Stata datasets are rectangular arrays with n observations on m variables. Unlike packages that read one observation at a time, Stata keeps all data in memory, which is one reason why it is so fast. There's a limit of 2,047 variables in Stata/IC, 32,767 in Stata/SE. You can have as many observations as your computer's memory will allow, provided you don't go too far above 2 billion cases. (To find these limits type help limits.)

2.1.1 Variable Names

Variable names can have up to 32 characters, but many commands print only 12, and shorter names are easier to type. Stata names are case sensitive, Age and age are different variables! It pays to develop a convention for naming variables and sticking to it. I prefer short lowercase names and tend to use single words or abbreviations rather than multi-word names, for example I prefer effort or fpe to family_planning_effort or familyPlanningEffort, although all four names are legal. Note the use of underscores or camel casing to separate words.

2.1.2 Variable Types

Variables can contain numbers or strings. Numeric variables can be stored as integers (bytes, integers, or longs) or floating point (float or double).
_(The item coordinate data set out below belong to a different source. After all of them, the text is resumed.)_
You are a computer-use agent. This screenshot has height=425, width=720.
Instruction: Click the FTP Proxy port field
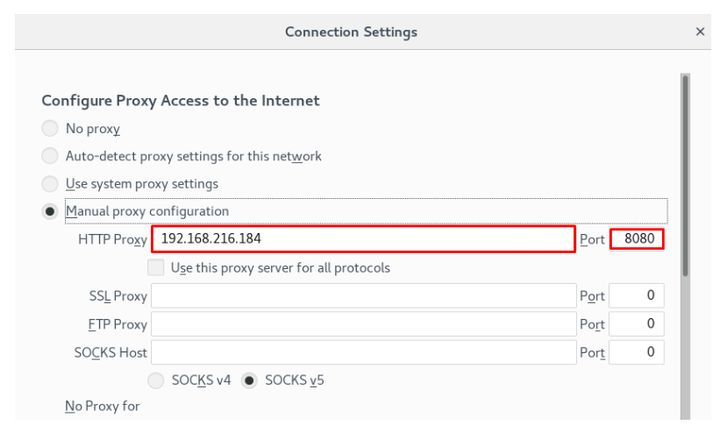coord(637,324)
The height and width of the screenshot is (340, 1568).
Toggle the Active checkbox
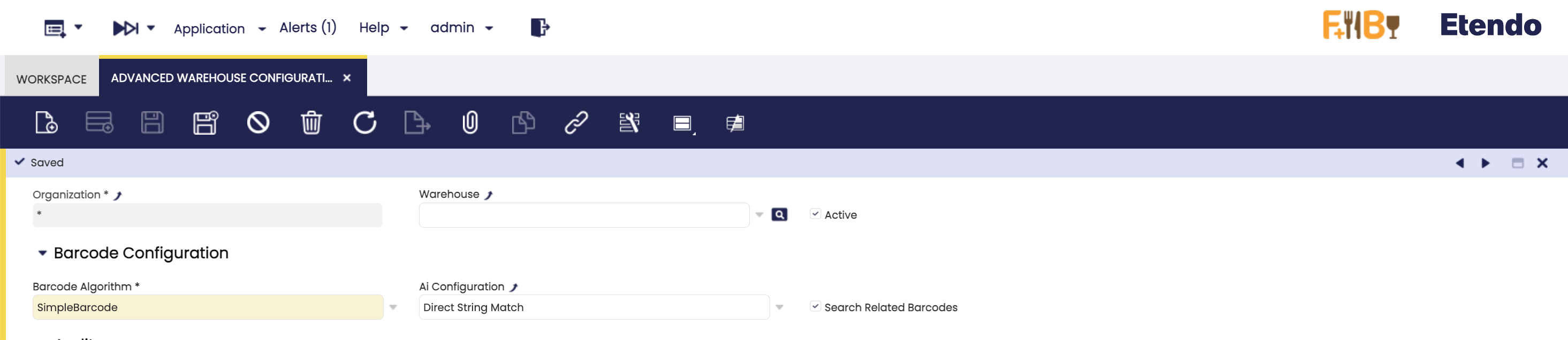click(x=815, y=214)
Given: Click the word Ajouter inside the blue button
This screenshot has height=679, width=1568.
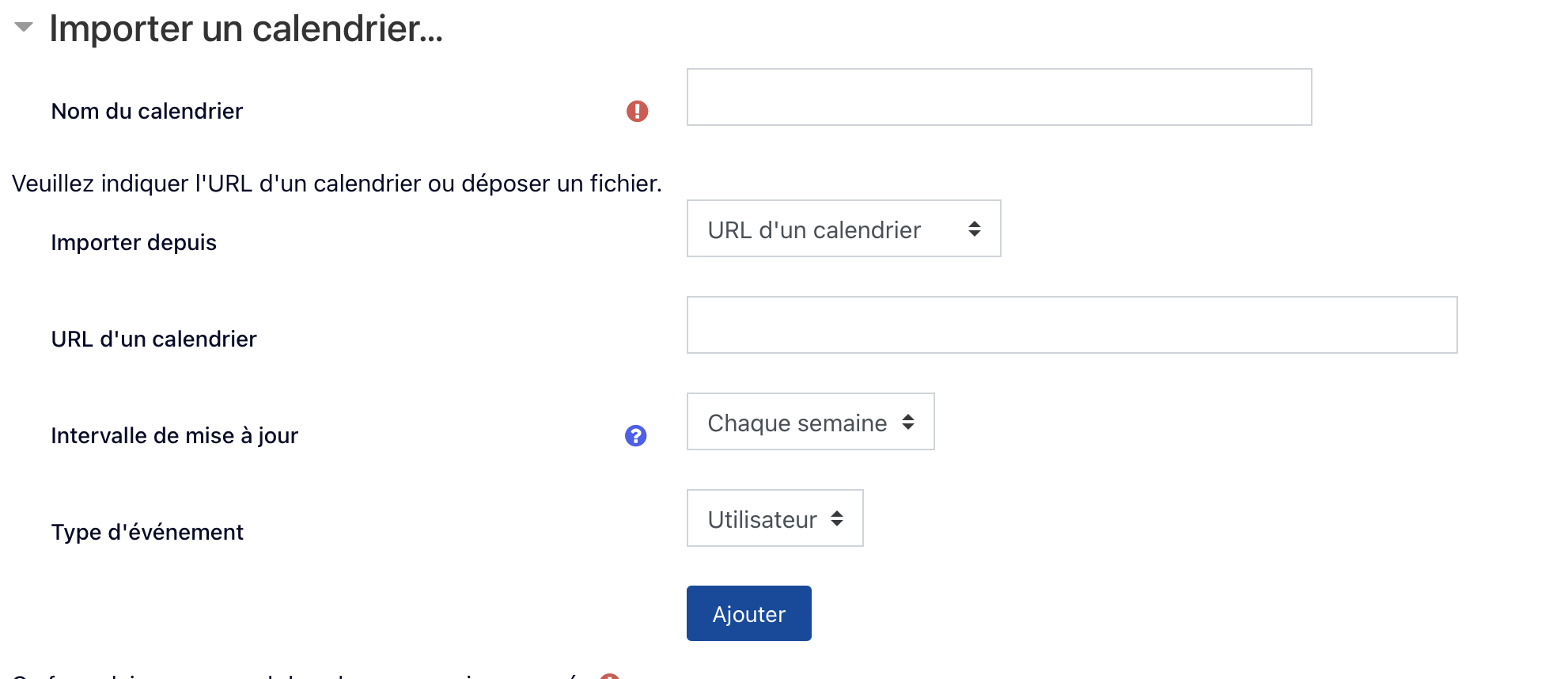Looking at the screenshot, I should coord(748,614).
These types differ in the range or precision of the values they can hold, type help datatype for details.

You usually don't need to be concerned about the storage mode; Stata does all calculations using doubles, and the compress command will find the most economical way to store each variable in your dataset, type help compress to learn more.

You do have to be careful with logical comparisons involving floating point types. If you store 0.1 in a float called x you may be surprised to learn that x == 0.1 is never true. The reason is that 0.1 is "rounded" to different binary numbers when stored as a float (x) or as a double (the constant 0.1). This problem does not occur with integers or strings.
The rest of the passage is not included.